_What to do_
1. Print everything in the passage on insider trading from "Late last year, Christopher" down to "penalty of $214,295.".
2. In the passage on insider trading, what company did Christopher J. Lollar work for as an engineer?
3. Carry the passage on insider trading forward from its last sentence.

_Text provided_

Illegal insider trading refers to the buying and selling of securities while in possession or aware of material, nonpublic information in breach of a fiduciary duty or other relationship of trust or confidence.  The SEC  believes that such trading undermines investor confidence in the fairness and integrity of the markets, and recent cases indicate that the detection and prosecution of insider trading remain one of its enforcement priorities.

Late last year, Christopher J. Lollar, a petroleum engineer, settled SEC charges of insider trading. Lollar, an engineer for energy company Apache Corporation (“Apache”), became aware of a major oil and gas discovery through his work and purchased a number of Apache shares and call options before the public announcement of the discovery. After the announcement, Lollar sold the shares and options, resulting in alleged profits of $214,295. As part of the settlement with the SEC, Lollar agreed to disgorge the alleged profits, plus interest, and pay a civil penalty of $214,295.

_Excerpted data_
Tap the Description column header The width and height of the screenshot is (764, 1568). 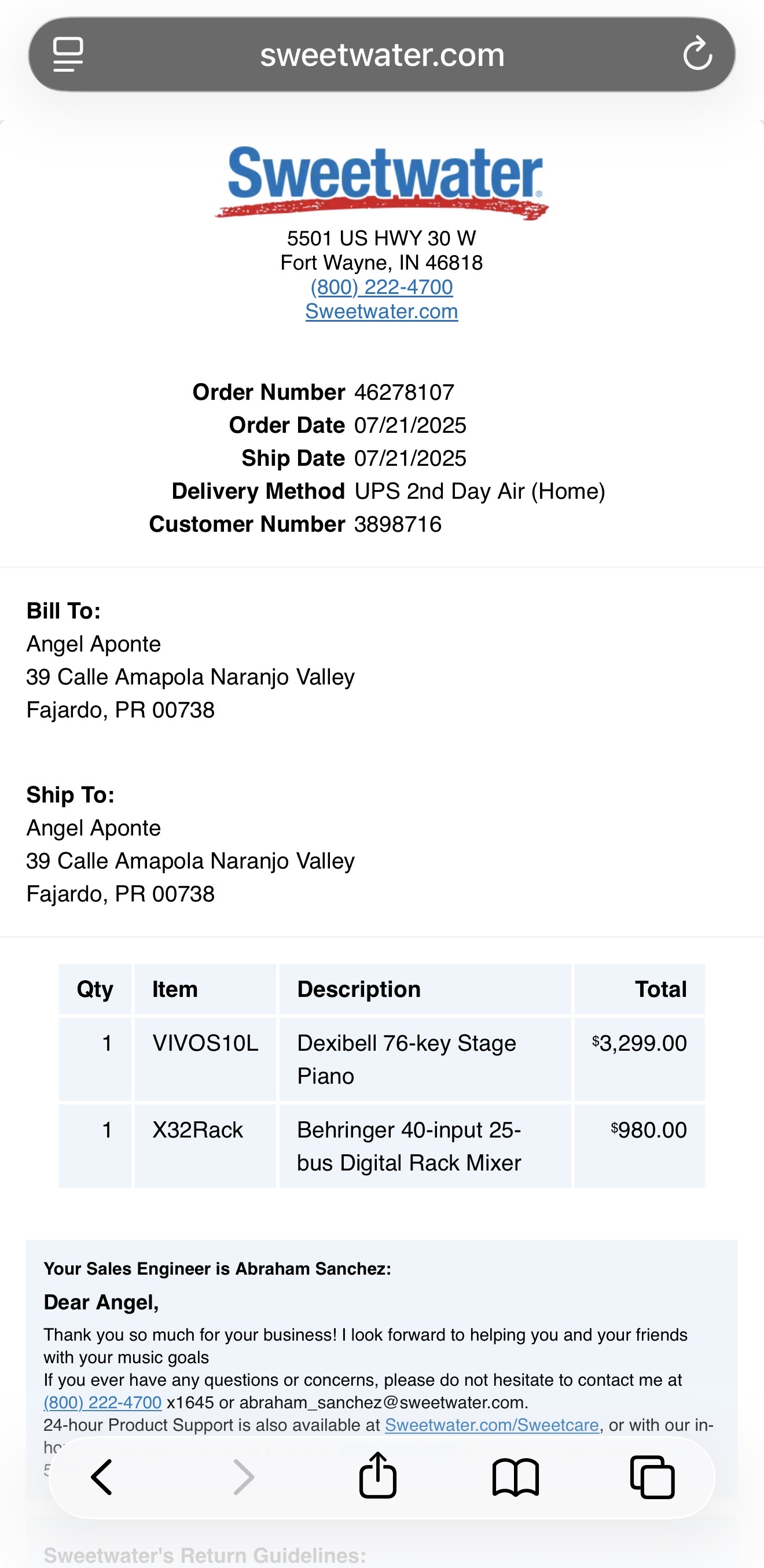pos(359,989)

--

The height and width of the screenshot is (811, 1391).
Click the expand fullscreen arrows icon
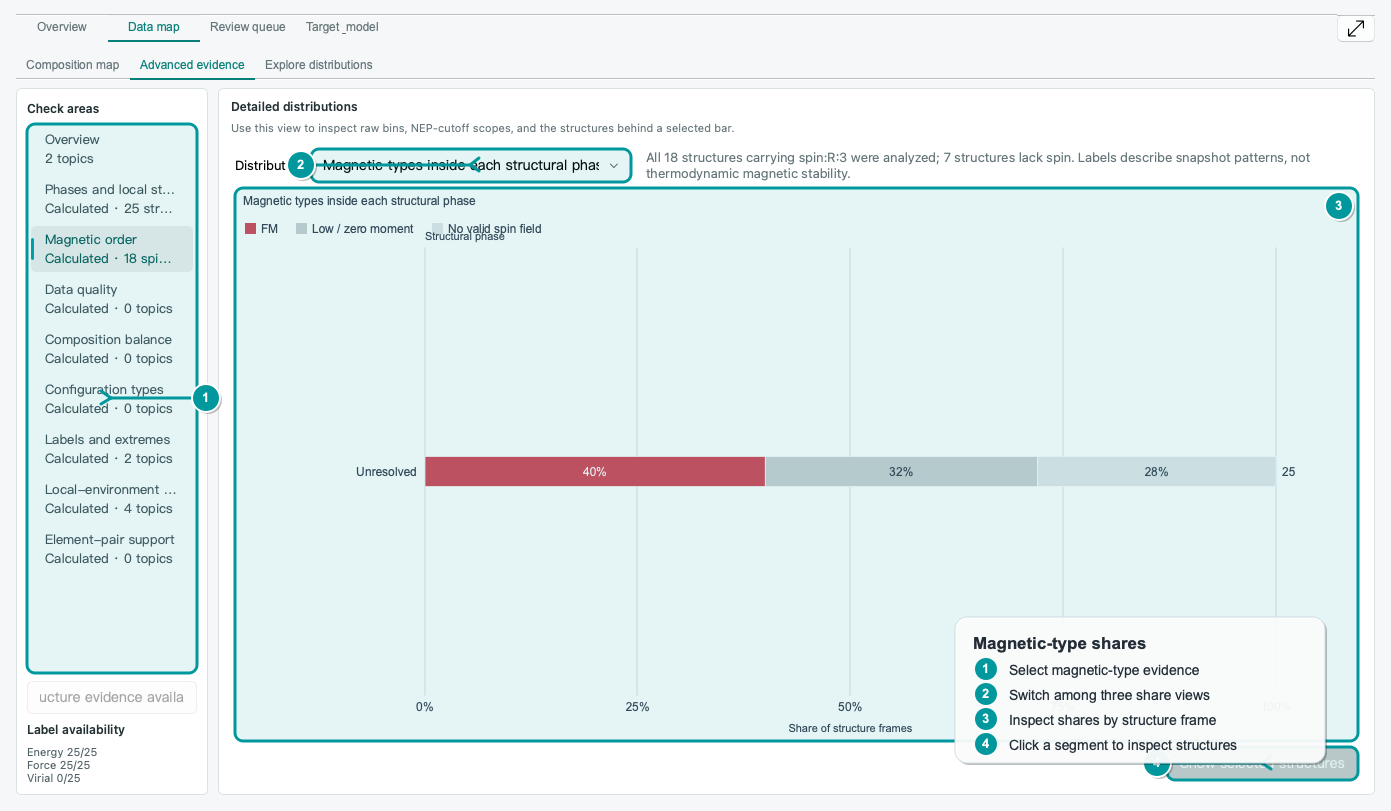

_Responses per task_
1.
Late last year, Christopher J. Lollar, a petroleum engineer, settled SEC charges of insider trading. Lollar, an engineer for energy company Apache Corporation (“Apache”), became aware of a major oil and gas discovery through his work and purchased a number of Apache shares and call options before the public announcement of the discovery. After the announcement, Lollar sold the shares and options, resulting in alleged profits of $214,295. As part of the settlement with the SEC, Lollar agreed to disgorge the alleged profits, plus interest, and pay a civil penalty of $214,295.

2. Apache Corporation

3.
In another case that settled earlier this year, Yao Li, a former executive for Alliance Fiber Optics Products, Inc. (“AFOP”), was alleged to have made a profit of approximately $200,000 by engaging in short sales and sales of already owned shares prior to three disappointing earnings announcements. The SEC used various data analysis tools to detect suspicious patterns, such as improbably successful trading in advance of earnings announcement over time. As an executive, Li learned through regular meetings that AFOP was likely to miss the revenue guidance in three different quarters. Additionally, AFOP had a policy which specifically prohibited its employees from engaging in short selling. In addition to a cease and desist order, Li agreed to disgorge $196,203, plus interest, and pay a civil penalty of $196,203. As part of his settlement, Li also agreed to a five-year prohibition on acting as an officer or director of a public company.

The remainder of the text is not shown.